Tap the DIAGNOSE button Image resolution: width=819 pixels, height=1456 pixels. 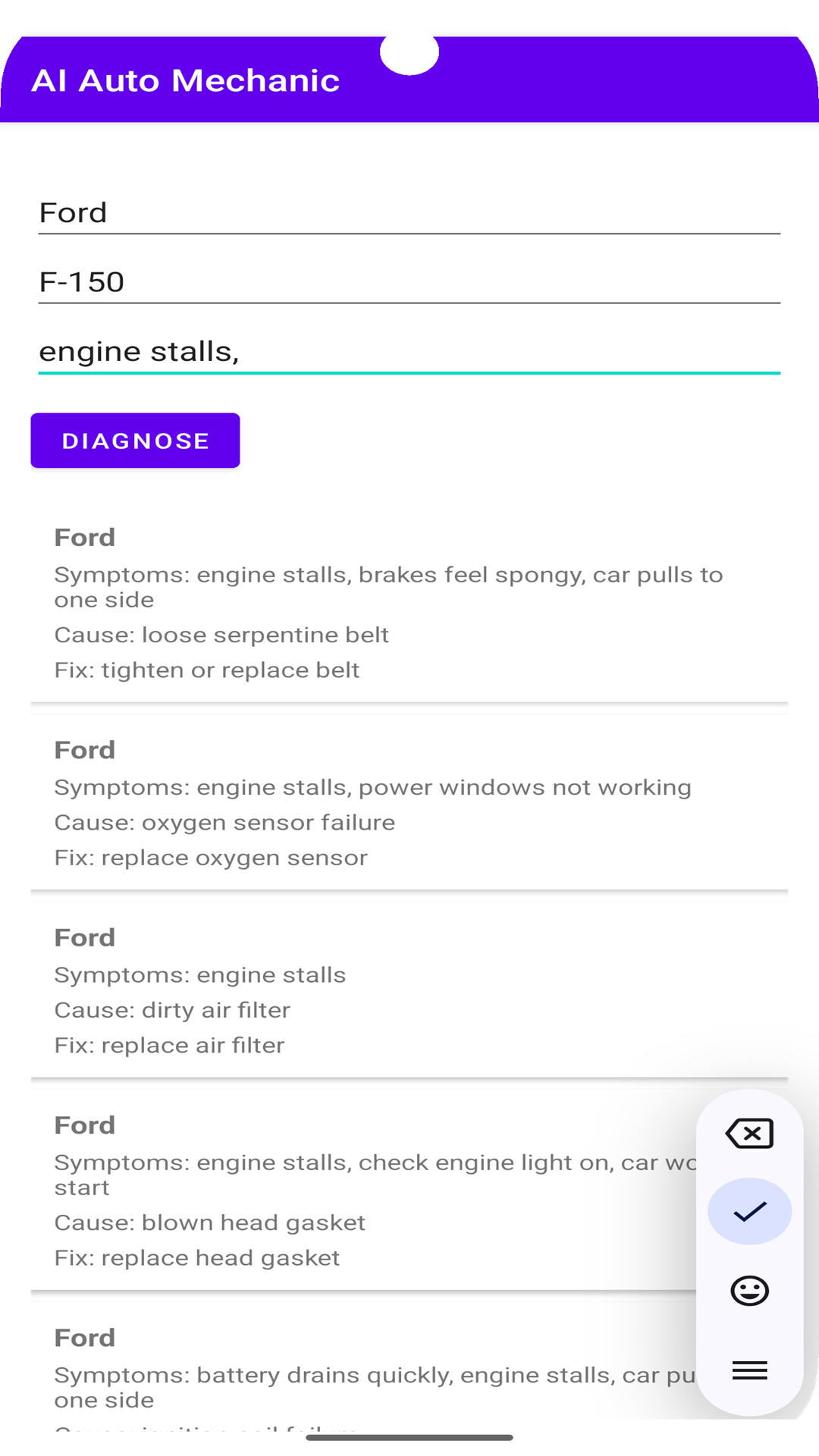click(x=135, y=441)
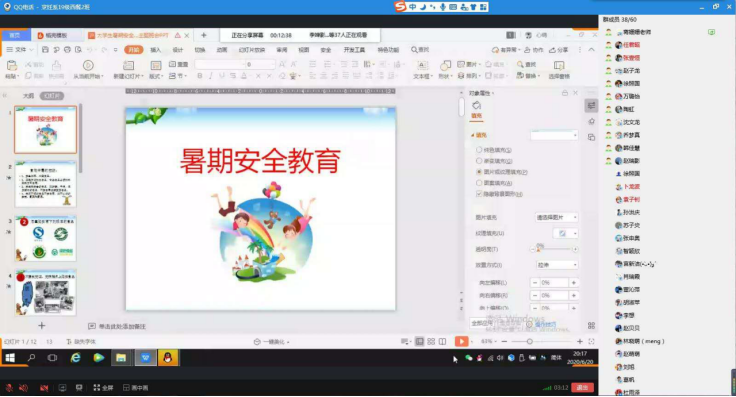This screenshot has height=397, width=736.
Task: Start slideshow from current slide icon
Action: [x=88, y=65]
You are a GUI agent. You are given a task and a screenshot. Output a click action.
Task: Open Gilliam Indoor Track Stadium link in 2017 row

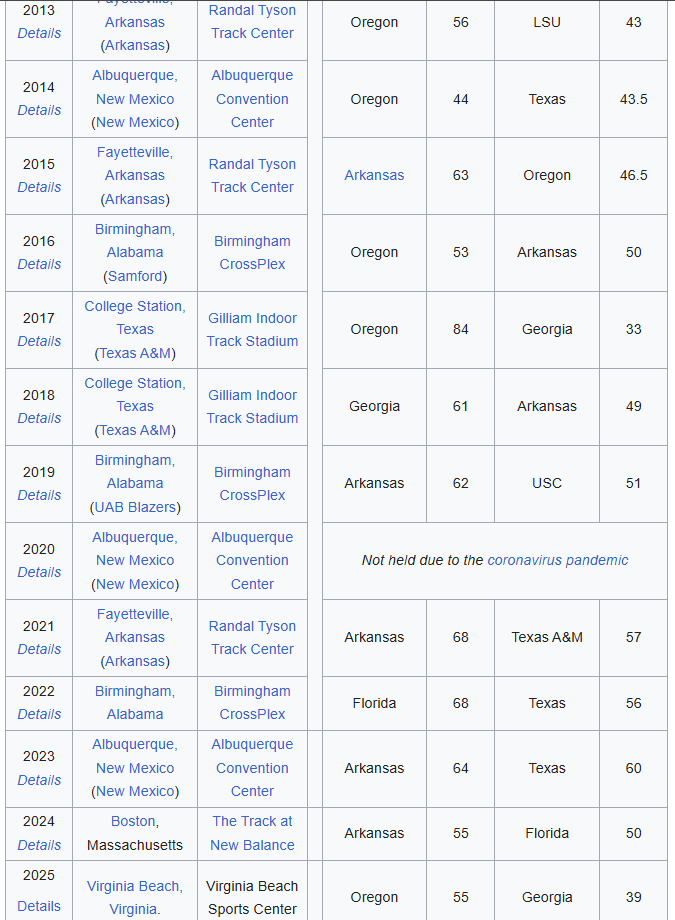(x=252, y=329)
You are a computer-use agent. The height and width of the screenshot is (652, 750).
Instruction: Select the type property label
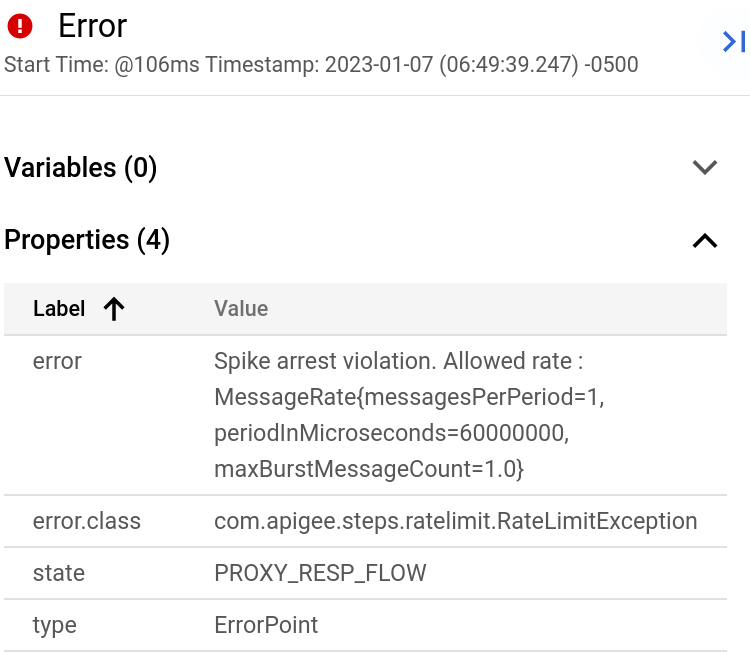(x=55, y=625)
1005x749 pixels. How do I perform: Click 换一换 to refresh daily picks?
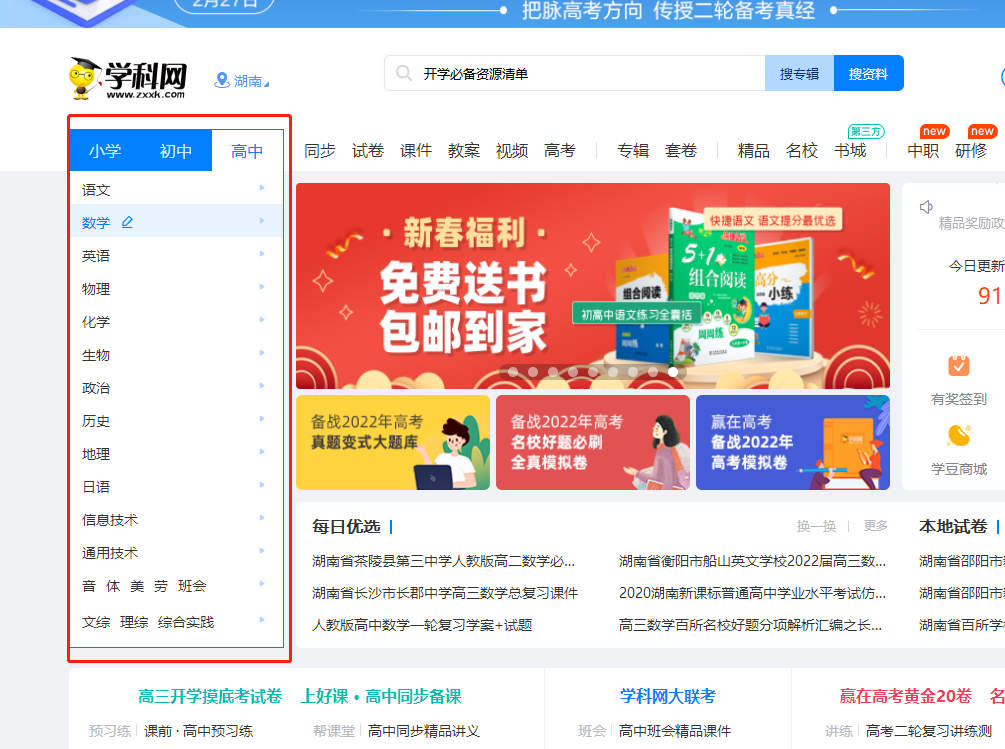816,526
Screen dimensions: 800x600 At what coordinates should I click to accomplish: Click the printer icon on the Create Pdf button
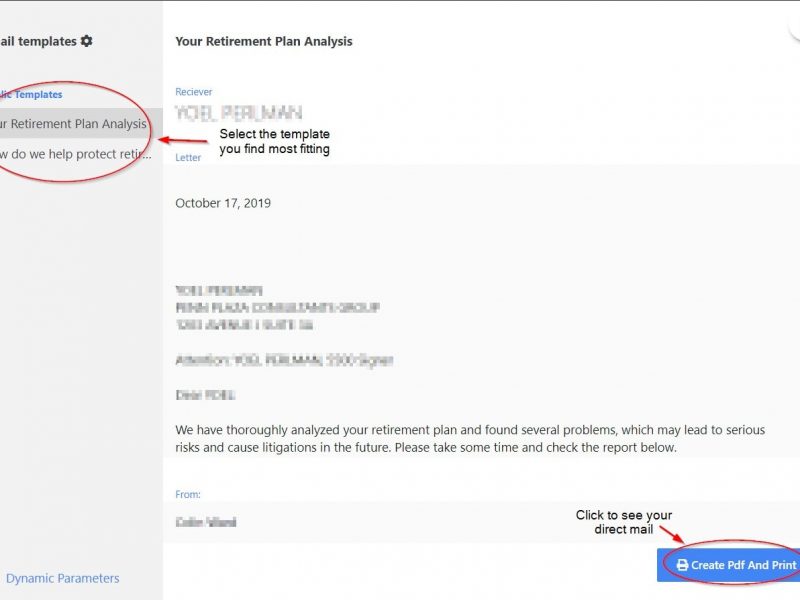pos(682,565)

━━━━

▶ _Required work_
Can you output, word for word, the records above from the line containing "1005x749 pixels. How" through the end of the records, both ends included, and leave out the pictures?

▶ _Response below_
1005x749 pixels. How do I perform: Click 换一换 to refresh daily picks?
816,526
Screen dimensions: 800x600 At what coordinates should I click to accomplish: Click the printer icon on the Create Pdf button
pos(682,565)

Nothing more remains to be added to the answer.